Elder Stow had to think, and everyone allowed him the time without interrupting. “I am not sure what is safe to say,” he said, softly, and looked at Ibelam who betrayed nothing on his face. “But I believe it would betray no future to tell you the humanoids have no invisibility. Their ship is built of the right composite materials and designed to cause your simple radar-like long range scanners to slip right over them, as if they are not there. Their stealth design is well done; perhaps even impressive. But they do not have even a glamour of invisibility. I believe I can help you there, but as for what makes a robot into a living being…” He shook his head, his face filled with uncertainty. Everyone understood. It was not his decision, and the Kairos already gave all he could.

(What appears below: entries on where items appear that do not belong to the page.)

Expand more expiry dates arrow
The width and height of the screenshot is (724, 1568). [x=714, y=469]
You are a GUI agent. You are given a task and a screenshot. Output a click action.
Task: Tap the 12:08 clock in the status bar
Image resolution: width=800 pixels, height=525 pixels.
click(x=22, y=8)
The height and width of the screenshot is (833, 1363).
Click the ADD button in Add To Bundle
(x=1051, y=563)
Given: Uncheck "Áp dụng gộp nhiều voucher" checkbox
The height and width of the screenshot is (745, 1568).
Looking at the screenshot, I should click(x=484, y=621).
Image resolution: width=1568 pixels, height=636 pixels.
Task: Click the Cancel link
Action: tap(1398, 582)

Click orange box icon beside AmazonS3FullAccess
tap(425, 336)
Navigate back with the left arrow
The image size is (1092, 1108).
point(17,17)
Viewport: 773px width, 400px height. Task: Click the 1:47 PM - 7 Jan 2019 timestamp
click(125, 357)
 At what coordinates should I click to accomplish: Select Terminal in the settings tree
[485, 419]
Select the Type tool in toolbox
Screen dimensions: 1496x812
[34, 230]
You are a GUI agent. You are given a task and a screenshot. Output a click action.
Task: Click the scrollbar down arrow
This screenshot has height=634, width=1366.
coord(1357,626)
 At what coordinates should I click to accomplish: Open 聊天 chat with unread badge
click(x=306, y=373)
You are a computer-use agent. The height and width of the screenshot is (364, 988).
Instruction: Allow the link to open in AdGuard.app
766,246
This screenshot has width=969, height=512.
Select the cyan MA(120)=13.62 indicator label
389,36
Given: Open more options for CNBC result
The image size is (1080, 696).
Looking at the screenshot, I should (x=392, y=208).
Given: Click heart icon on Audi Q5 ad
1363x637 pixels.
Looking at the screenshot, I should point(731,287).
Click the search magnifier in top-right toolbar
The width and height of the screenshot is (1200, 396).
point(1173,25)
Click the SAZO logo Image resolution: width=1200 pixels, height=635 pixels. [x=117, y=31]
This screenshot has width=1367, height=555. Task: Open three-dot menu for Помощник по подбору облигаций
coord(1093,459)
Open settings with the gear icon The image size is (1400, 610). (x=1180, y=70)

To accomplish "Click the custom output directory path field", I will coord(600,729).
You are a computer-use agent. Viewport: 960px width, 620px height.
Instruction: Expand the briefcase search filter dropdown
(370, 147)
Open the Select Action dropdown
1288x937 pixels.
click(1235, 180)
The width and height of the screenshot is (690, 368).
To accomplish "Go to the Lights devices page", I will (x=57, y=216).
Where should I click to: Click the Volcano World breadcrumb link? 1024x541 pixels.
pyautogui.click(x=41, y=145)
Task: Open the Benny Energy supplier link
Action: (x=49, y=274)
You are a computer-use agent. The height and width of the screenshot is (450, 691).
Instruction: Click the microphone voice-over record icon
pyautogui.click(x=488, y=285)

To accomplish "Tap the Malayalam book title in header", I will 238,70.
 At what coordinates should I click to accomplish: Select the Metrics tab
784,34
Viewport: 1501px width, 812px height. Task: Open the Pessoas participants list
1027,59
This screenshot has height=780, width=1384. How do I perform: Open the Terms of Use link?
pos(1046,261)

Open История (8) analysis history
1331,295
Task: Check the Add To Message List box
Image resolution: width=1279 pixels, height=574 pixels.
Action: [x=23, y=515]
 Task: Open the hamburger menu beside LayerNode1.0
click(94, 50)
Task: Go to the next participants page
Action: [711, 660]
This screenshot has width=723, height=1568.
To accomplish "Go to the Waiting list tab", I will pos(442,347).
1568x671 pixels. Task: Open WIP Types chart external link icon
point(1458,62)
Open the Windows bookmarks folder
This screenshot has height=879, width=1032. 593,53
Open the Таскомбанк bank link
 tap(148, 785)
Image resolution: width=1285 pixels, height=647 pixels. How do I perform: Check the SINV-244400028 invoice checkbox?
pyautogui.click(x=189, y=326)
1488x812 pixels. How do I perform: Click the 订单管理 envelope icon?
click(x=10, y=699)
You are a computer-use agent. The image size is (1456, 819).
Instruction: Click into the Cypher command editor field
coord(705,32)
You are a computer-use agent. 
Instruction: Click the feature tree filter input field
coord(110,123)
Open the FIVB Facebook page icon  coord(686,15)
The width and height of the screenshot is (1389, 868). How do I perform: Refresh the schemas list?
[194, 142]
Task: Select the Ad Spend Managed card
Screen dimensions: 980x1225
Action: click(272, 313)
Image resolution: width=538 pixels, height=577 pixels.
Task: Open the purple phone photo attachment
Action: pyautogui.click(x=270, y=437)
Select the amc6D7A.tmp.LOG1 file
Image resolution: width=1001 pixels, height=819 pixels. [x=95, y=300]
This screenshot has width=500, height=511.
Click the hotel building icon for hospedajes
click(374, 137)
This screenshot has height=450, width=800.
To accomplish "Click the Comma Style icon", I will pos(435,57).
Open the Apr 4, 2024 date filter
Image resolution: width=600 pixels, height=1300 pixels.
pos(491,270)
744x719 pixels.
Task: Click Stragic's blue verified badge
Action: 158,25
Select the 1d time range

Several hours later, Elder Stow, Boston, Katie, Artie, and Captain Korman came from the ship with news that they now had the means to detect humanoid ships in deep space. The one on the ground had also been found. They discovered Ibelam got the people to start partying without them. They had a big bonfire with plenty of game cooking away, and Ibelam told stories of his adventures.
Lincoln commented. “No one in our century would believe a word of it. I would not believe the stories myself except for two things. First, we are talking about the Kairos. As Lockhart said, he sits at the center of the hurricane while everything else swirls around him. Second, we have four eyewitnesses here who have more or less confirmed the stories, no matter how strange they sound. And, trust me, some have sounded pretty wild.”
“Never underestimate the veracity of four eyewitnesses,” Alexis agreed.
Decker came back from visiting the perimeter where android soldiers were keeping a sharp eye out for any humanoids or skeletons that might be headed their way. He interrupted. “Anybody ever figure out where that Muhamed guy went?”
“We found the guy running from skeletons,” Boston blurted out.
Alexis took up the explanation. “He seemed grateful. He thanked Allah and the Holy Prophet for being saved. He only had a scrape from a skeleton spear. Otherwise, he seemed in fine shape.”
“I guess he ran away when the soldiers attacked us,” Elder Stow said, and Sukki nodded.
“We should have made more effort to find him,” Decker said, still thinking about not leaving people behind.
“I figure he is native,” Lockhart said. “I imagine he knows where he is going.”
“Wait.” Katie interrupted. “He thanked Allah and the Holy Prophet for being saved?”
“Yeah,” Boston confirmed. “So?”
“I told you, Allah’s holy prophet won’t be born for another fourteen or fifteen hundred years.”
Everyone got quiet. Ibelam finally said it. “So, your Muhamed is from the future.”
“He said he was a chemist from Medina,” Boston remembered.
“Probably a pharmacist. Maybe from Mecca,” Alexis suggested. “Someone who could make the life elixir.”
“Probably from our century,” Lincoln added.
“Probably the necromancer,” Elder Stow said it.
“Had to be,” Decker agreed, as the call came that there were some skeletons coming. Some must have survived getting through the humanoid line.
Lockhart said, “Damn.” Lincoln looked at Ibelam and wondered why he doubted the truth of any of Ibelam’s stories. Ibelam just laughed.